Le ministre des Finances britannique, Jeremy Hunt, doit présenter jeudi un projet budgétaire et fiscal censé faire oublier l’expérience chaotique du gouvernement de Liz Truss, en combinant des coupes dans les dépenses et des hausses d’impôts pour tenter de regagner la confiance des marchés.
La tâche est d’autant plus ardue que la Grande-Bretagne est sans doute déjà en récession, que l’inflation est au plus haut depuis 1981 et que son économie est la seule du G7 à ne pas avoir retrouvé son niveau d’avant la pandémie.
Jeremy Hunt, sans révéler le contenu de son projet, a déjà averti qu’il serait douloureux pour certains, laissant entendre qu’il prendrait l’exact contre-pied de la politique d’allègements fiscaux massifs mais non financés amorcée par Liz Truss et son éphémère ministre Kwasi Kwarteng.
Leur « mini-budget » présenté le 23 septembre avait fait chuter la livre sterling et bondir les rendements des emprunts d’Etat comme les taux d’intérêts des crédits immobiliers. Une tempête financière qui a fini par pousser Liz Truss à la démission le 20 octobre.
Les marchés financiers ont ensuite bien accueilli la nomination de Jeremy Hunt, perçue comme un gage de retour à l’orthodoxie budgétaire.
D’autant que le nouveau chancelier de l’Echiquier et le Premier ministre, Rishi Sunak, ont rapidement expliqué que le pays avait besoin d’une cure d’austérité budgétaire.
« Le Royaume-Uni a renoué avec la stabilité mais cela est dû au fait que l’on attend du gouvernement qu’il prenne ces décisions difficiles mais nécessaires », a ainsi déclaré le Premier ministre à Sky News cette semaine.
Déjà, les critiques soulignent que le retour de l’austérité ne fera qu’accroître les difficultés qui touchent des millions de ménages tout en aggravant la récession.
Un argument auquel Jeremy Hunt réplique en soulignant qu’il peut freiner l’augmentation du coût des crédits s’il parvient à convaincre les investisseurs que le gouvernement peut, à terme, faire baisser le poids de la dette publique, qui avoisine aujourd’hui 2.450 milliards de livres.
SUNAK PREND LE RISQUE DE TENSIONS POLITIQUES ET SOCIALES
Le gouvernement vise plus de 50 milliards de livres d’économies annuelles d’ici cinq ans, l’équivalent de 2% du produit intérieur brut (PIB).
Cette stratégie risque cependant de raviver les tensions au sein du Parti conservateur, dont une partie des membres avait déjà protesté contre l’ampleur des hausses d’impôts et de taxes annoncées par Rishi Sunak lorsque ce dernier était ministre des Finances.

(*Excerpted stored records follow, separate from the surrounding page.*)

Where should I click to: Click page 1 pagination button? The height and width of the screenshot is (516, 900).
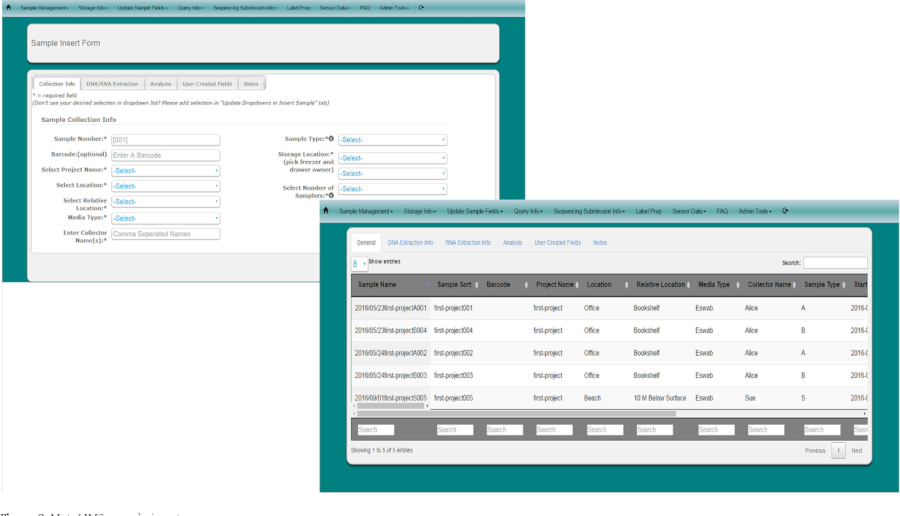838,451
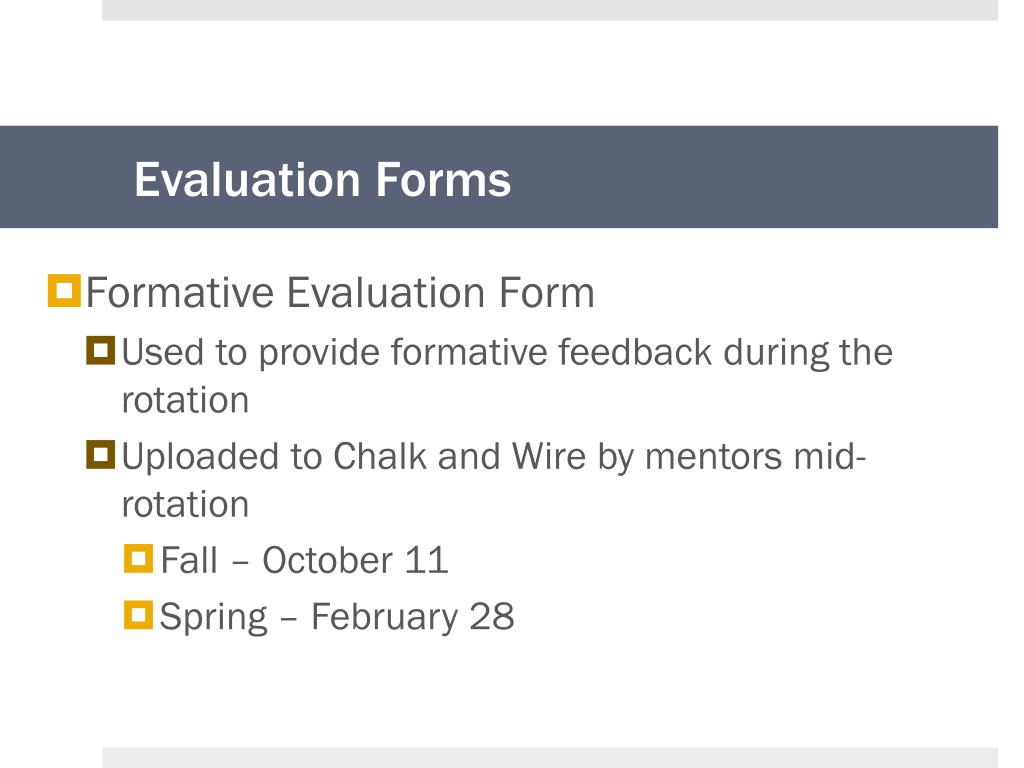This screenshot has width=1024, height=768.
Task: Click the dark blue title banner
Action: (499, 177)
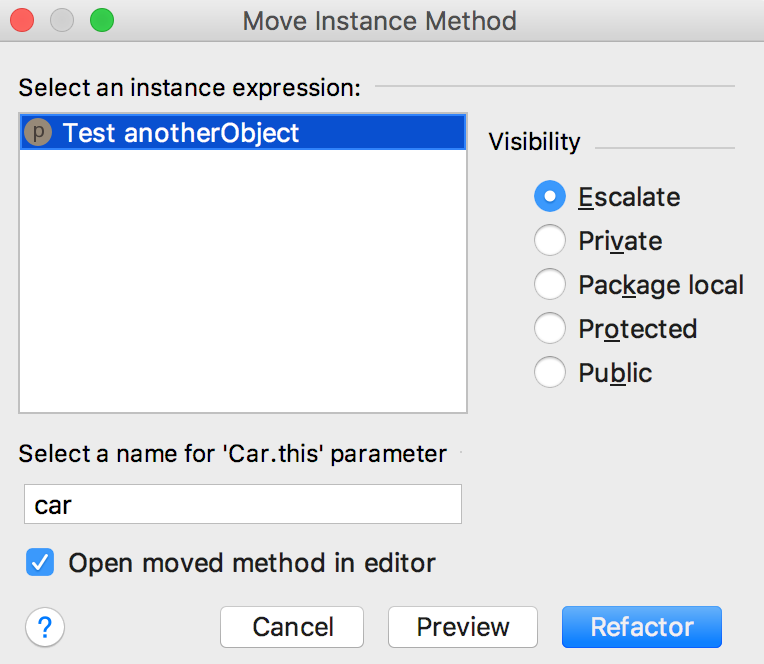Click the 'Move Instance Method' title bar

(380, 21)
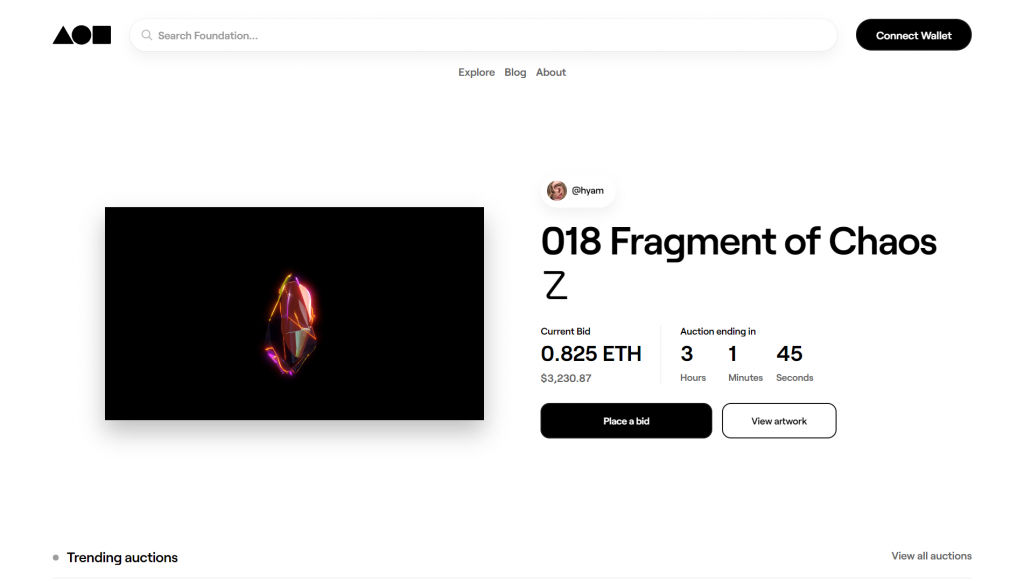Click the hyam avatar picture

click(556, 191)
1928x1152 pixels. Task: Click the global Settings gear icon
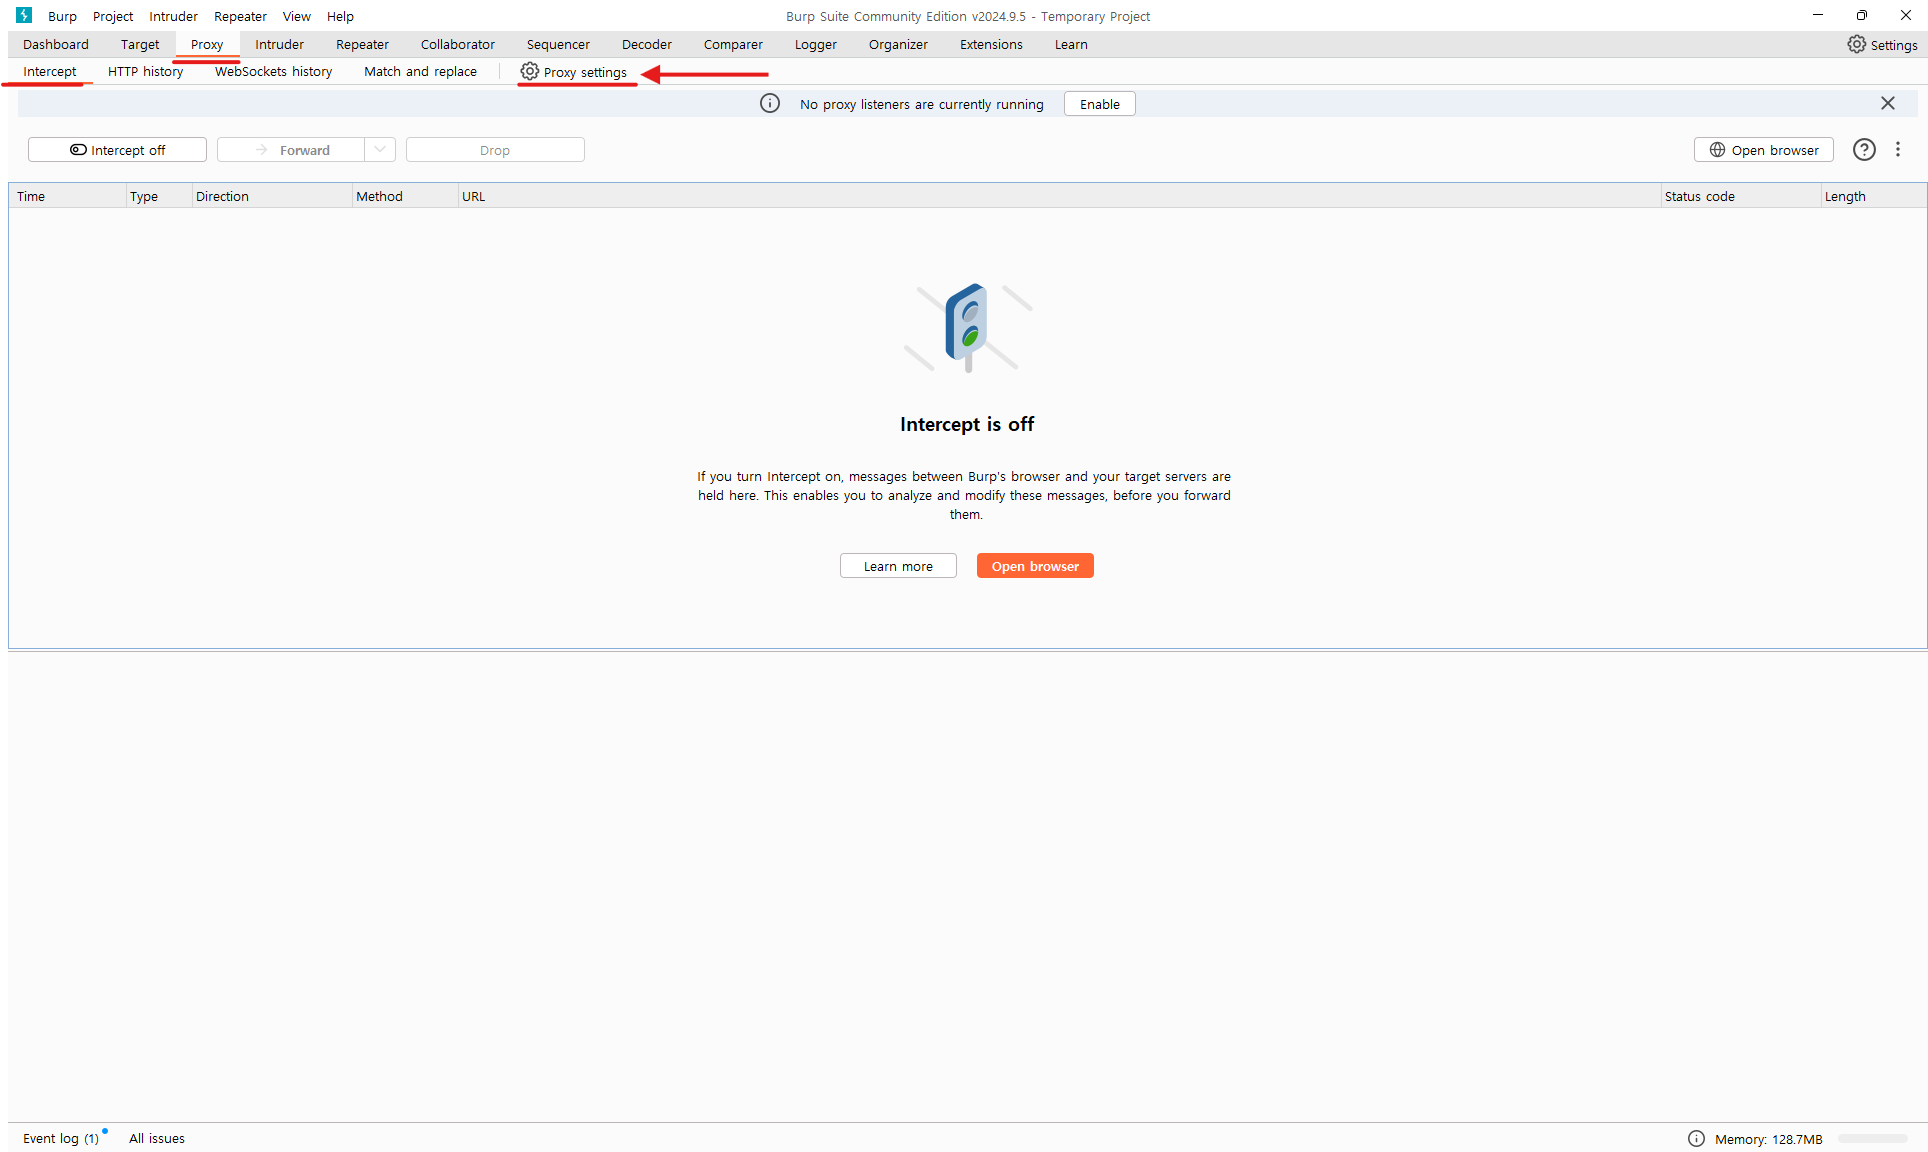click(1856, 44)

Jeremy Hunt pourrait entre autres geler le barème de l’impôt sur le revenu, ce qui aurait pour effet de rendre imposable des milliers de ménages, tout en abaissant le seuil de la tranche d’imposition la plus élevée, ce qui élargirait son assiette.
Des médias ont rapporté qu’il souhaitait aussi augmenter les recettes fiscales tirées de la taxation des dividendes et des plus-values.
Le ministre s’est pour l’instant contenté de déclarer que les plus aisés devaient s’attendre à être les plus sollicités.
Concernant les entreprises, plusieurs sources ont évoqué la piste d’une importante augmentation de la taxation exceptionnelle des profits des compagnies pétrolières et gazières, ainsi que son extension aux producteurs d’électricité.
Côté dépenses, les coupes à venir risquent d’ajouter à la colère d’une partie de l’opinion publique et des fonctionnaires, car elles pourraient toucher aussi bien la santé, déjà sous tension, que le logement social.
Cette situation favorise l’opposition dans les sondages, qui donnent le Parti travailliste largement en tête des intentions de vote pour les législatives prévues en 2024.
Une fois ajustés de l’inflation, les budgets de nombreux ministères sont déjà inférieurs à leur niveau de 2010, la baisse atteignant près de 40% pour les transports et 20% pour la justice.
Parallèlement au projet budgétaire, le gouvernement publiera de nouvelles prévisions économiques de l’Office for Budget Responsibility, un organisme indépendant, qui devrait confirmer le scénario de récession.